By borrowing funds, the firm incurs a debt that must be paid. But, this debt is paid in small installments over a relatively long period of time. This frees funds for more immediate use in the stock market. For example, suppose a company can afford a new factory but will be left with negligible free cash. In that case, it may be better to finance the factory and spend the cash on hand on inputs, labor, or even hold a significant portion as a reserve against unforeseen circumstances.

The Risk of Financial Leverage

The most obvious and apparent risk of leverage is that if price changes unexpectedly, the leveraged position can lead to severe losses. For example, imagine a hedge fund seeded by $50 worth of investor money.

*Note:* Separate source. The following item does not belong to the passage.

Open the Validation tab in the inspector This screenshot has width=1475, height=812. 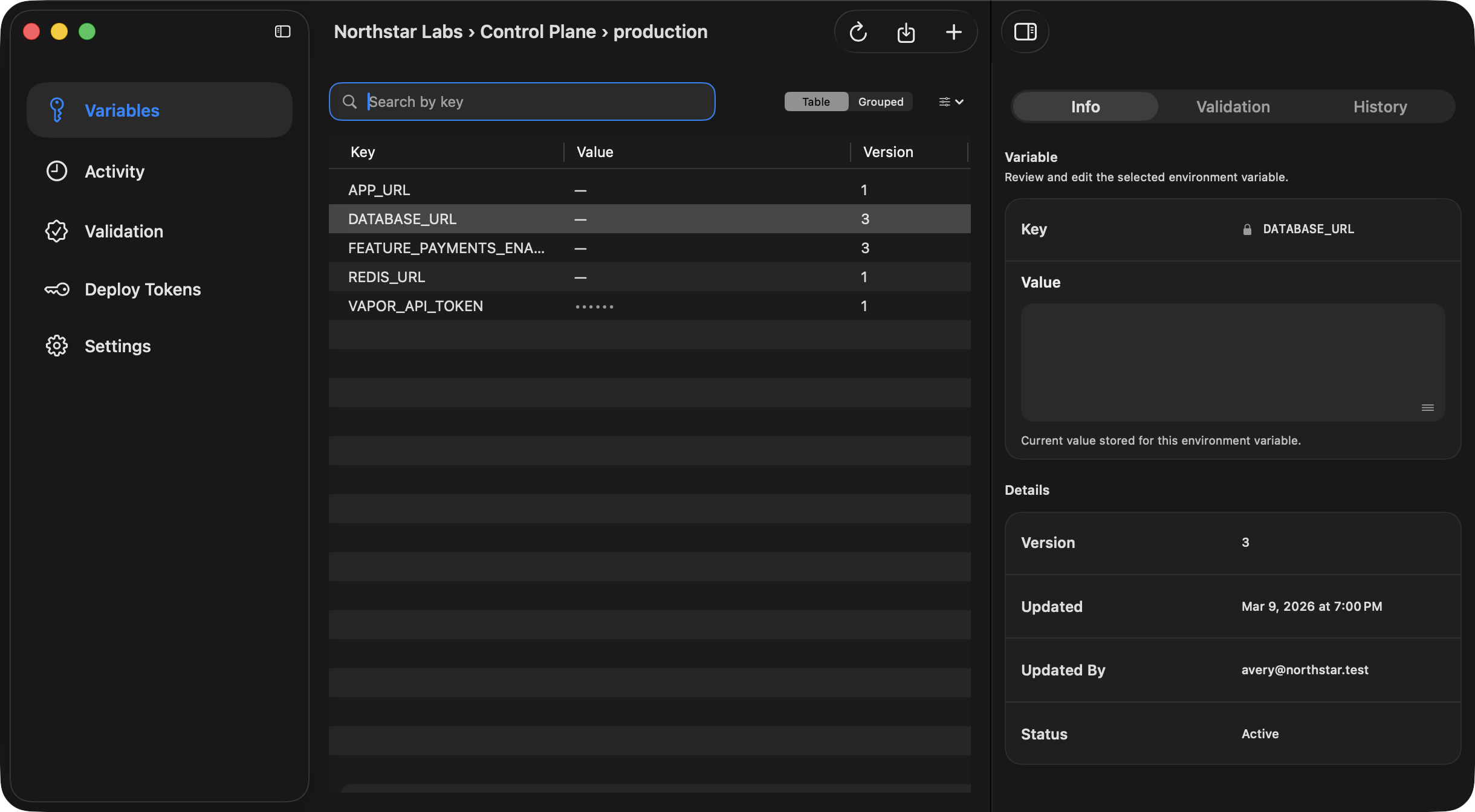pos(1232,106)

The hedge fund borrows another $50 and buys an asset worth $100, leading to a leverage ratio of 2:1. For the investor, this is neither good nor bad -- until the asset price changes. If the asset price goes up 10 percent, the investor earns $10 on $50 of capital, a net gain of 20 percent, and is very pleased with the increased gains from the leverage. However, if the asset price crashes unexpectedly, say by 30 percent, the investor loses $30 on $50 of capital, suffering a 60 percent loss. In other words, the effect of leverage is to increase the volatility of returns and increase the effects of a price change on the asset to the bottom line while increasing the chance for profit as well.